Llevaba un abrigo de pieles blancas, con la capucha echada hacia atrás, dejando al descubierto una media melena rubia, hasta la altura de los hombros. Sus cabellos eran del mismo color oro pálido que el sol de invierno. El hombre se abría paso a través de la nieve que le llegaba hasta las rodillas, rodeado de árboles que el invierno había desnudado. Elaine susurró:
– Blaine.
Un segundo hombre caminaba junto a él. Llevaba un sombrero de tres picos sujeto a la cabeza mediante una bufanda multicolor. La empuñadura de un mandoble sobresalía por el cuello de su abrigo.
– Thordin.
Los dos hombres pasaron por debajo de un árbol muy alto, que sobresalía entre los demás como un gigante en Liliput. Había sido fulminado por un rayo hacía ya dos años, pero sus ramas desnudas y sin vida seguían sirviendo como punto de referencia en varios kilómetros a la redonda.
Las ramas se movían temblorosas, balanceándose por encima de ellos. Una de ellas empezó a descender, con un lento crujido que nada tenía que ver con el viento. La rama esquelética con sus ramitas heladas como dagas alcanzó a Blaine.
– ¡Blaine! -gritó Elaine.
Alargó las manos hacia las llamas como si pudiera llevarlo consigo hacia un lugar seguro. Las llamas lamieron las mangas de su toga.
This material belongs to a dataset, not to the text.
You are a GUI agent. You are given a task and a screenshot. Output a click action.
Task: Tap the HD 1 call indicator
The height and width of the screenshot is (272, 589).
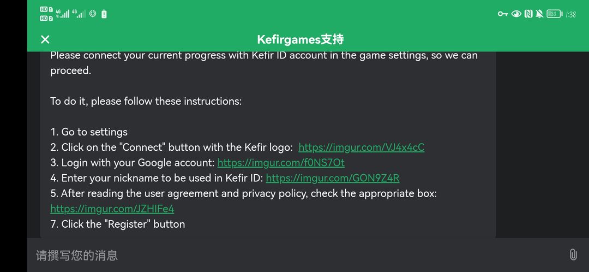[46, 10]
Las manos llegaron hasta la parte de atrás del hogar. El fuego llameaba alrededor de los hombros y de la cara.
Unas manos la arrancaron del fuego.
– ¡Elaine!
Alguien envolvió la tela humeante con una manta y sofocó las llamas. La piel estaba intacta, protegida por su magia. Sus ropas no habían tenido tanta suerte.,
– ¿Me ves, Elaine? ¿Me oyes?
La muchacha miró hacia arriba parpadeando, hasta enfocar un rostro barbado. El aroma de un guiso hacía el aire denso y espeso, y se mezclaba con el del pan puesto a enfriar cerca de ellos. Elaine se vio envuelta por los familiares ruidos y olores de la cocina, y supo que se hallaba a salvo. Pero ése no era el caso de los otros.